Workshop

Flow is everything - coaching techniques of a Delivery Flow Consulant

In this workshop, we will collaboratively build a Continuous Integration / Continuous Delivery (CI/CD) pipeline using a card game. Designing an efficient pipeline is a central challenge for modern software development teams. At the same time, pipelines form the technological and methodological foundation that enables agile projects to remain agile in the long term —avoiding stagnation and allowing iterative, incremental changes to be implemented in a lightweight manner.

The card game serves as a coaching tool, offering a way to gather diverse perspectives on a topic, discuss solution strategies without bias, and provide emotionally neutral prompts to question the status quo of a project. Participants engage in both direct exchange and competition with another group, which enables an implicit feasibility check, opens the space for critical questions, and initiates thought processes that can trigger a mindset shift in the spirit of continuous improvement. The exchange about the fictional pipeline inevitably reveals constraints in the participants’ real-world settings, sparking ideas for improvement.

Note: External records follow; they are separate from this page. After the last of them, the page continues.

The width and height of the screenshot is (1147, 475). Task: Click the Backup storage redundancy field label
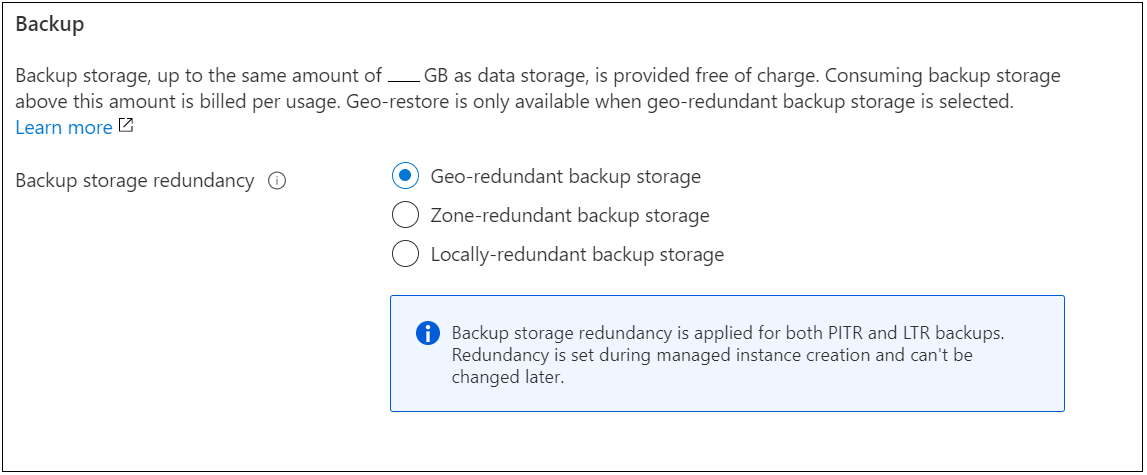[x=135, y=181]
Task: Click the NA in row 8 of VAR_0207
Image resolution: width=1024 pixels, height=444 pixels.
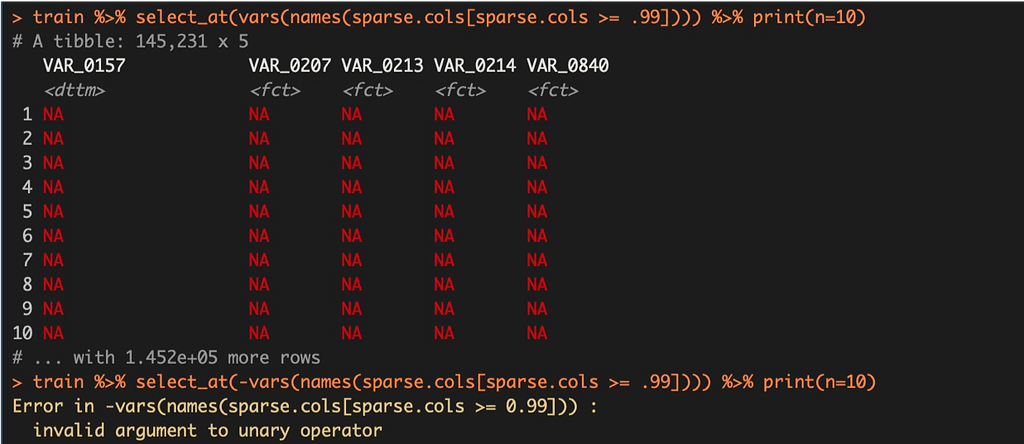Action: pos(259,285)
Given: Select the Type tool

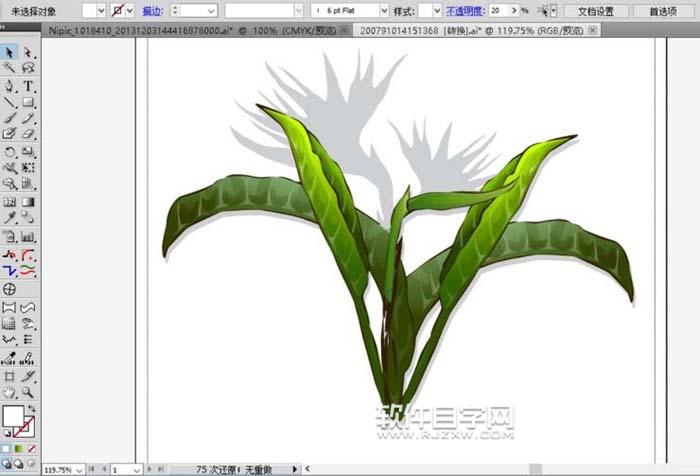Looking at the screenshot, I should (28, 86).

Additionally, the game increases mutual understanding through the involvement of “non-technical” roles and creates a safe space for asking uncomfortable questions. Participants are divided into groups for the game. Each group is tasked with designing and building its own pipeline. In the final cross-group discussion, we explore the different approaches together.

Raffael Sala
TechTalk GmbH, Österreich

Biography

I worked as a Test Automation Architect and DevOps Consultant for multiple years. During my past projects my focus shifted from a pure Test Automation Architect view to a wider DevOps perspective and how to incorporate quality insurance into DevOps. With growing expertise I noticed, that it is not enough tackling topics on team level and became more and more interested in improving the whole Delivery Flow of organizations.

I believe that, for an organization, in order to achieve great success in adopting the habit of continuous improvement and establishing a generative culture a two-pronged approach is necessary both bottom-up and top-down.